Capital-protected products debut amid soft interest rate outlook

Ashley Coutinho Mumbai
With key policy rates expected to head southwards in the coming months, wealth managers have started hawking capital-protected interest rate-linked structured products to wealthy clients. This is the first time such a product has been floated in the Indian market.

Edelweiss Capital, ICICI Securities and IIFL Wealth Management were among the firms to have hit the market with this product just a few weeks before the Reserve Bank of India (RBI) cut the repo rate by 25 basis points last month.

These firms together have mobilised between Rs 50 crore and Rs 75 crore and more wealth management firms are looking at launching similar structured products, industry players say. The product is a form of secured non-convertible debenture (NCD) and targeted at high net-worth individuals (HNIs) with a minimum ticket size of Rs 25 lakh. There is an 18-month lock-in but investors get an option to sell before this period as the instruments are listed on exchanges. The returns are linked to the 10-year benchmark government security (g-sec) yield for a point-to-point 15-month period.

 
“We wanted to look at a tax-efficient structure that would give investors an accelerated upside while protecting the principal on the downside,” said Ashish Kehair, head – private wealth, ICICI Securities. “We got the timing right. The interest rate cycle had peaked and inflation was on a downtrend, so a rate cut was imminent.”

IIFL and Edelweiss did not respond to emails.

Here's an example of how the returns would be calculated.
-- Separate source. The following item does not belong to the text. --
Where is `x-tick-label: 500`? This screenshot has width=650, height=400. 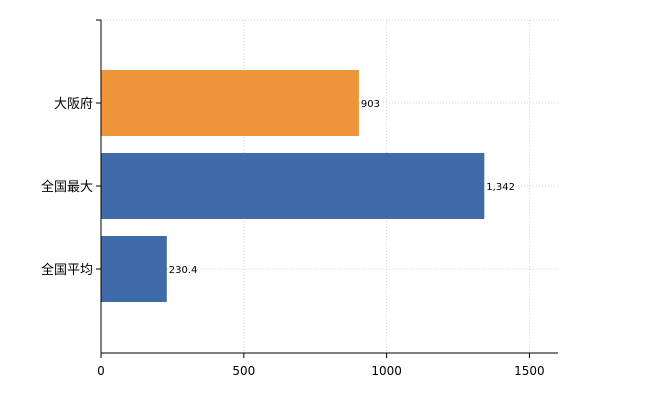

If the 10-year benchmark g-sec yield falls by 1 per cent or more after 15 months, investors get 1.25 times the capital gains along with a fixed 12 per cent coupon, amounting to total returns of 19.5 per cent. If the g-sec yield remains at the same level after 15 months, investors get the fixed 12 per cent coupon. If the yield rises by 50 bps, investors get 6 per cent but if it rises by 1 per cent or more, investors just get back the principal.

This product scores over direct investment in g-secs as the principal is protected and one does not suffer a capital loss if interest rates move up by more than 1 per cent. The disadvantage is that capital gains for the structured product are capped to the extent of 1 per cent of fall in g-sec yields.

“If interest rates were to fall more than 1 per cent, returns in g-secs would be better. Also, if interest rates were to rise by up to 1 per cent, returns from the product would be slightly lower than g-sec returns, ”said Raghvendra Nath, managing director, Ladderup Wealth Management. Also, while the units are listed, redemption before the lock-in period is difficult as liquidity is low.

The NCDs enjoy a tax advantage over gilt funds, which have to be held for three years to get the tax benefit. Gilt funds are taxed at applicable slab rates if held for less than three years and at 20 per cent with indexation otherwise. Capital gains for listed NCDs are taxed at 10 per cent if held for a year or more or added to your income if held for less than a year. Interest income of NCDs held to maturity is added to your income and taxed at the applicable slab rates. Gains from direct investment in listed g-secs are also taxed at 10 per cent if held for a year or added to your income if held for less than a year.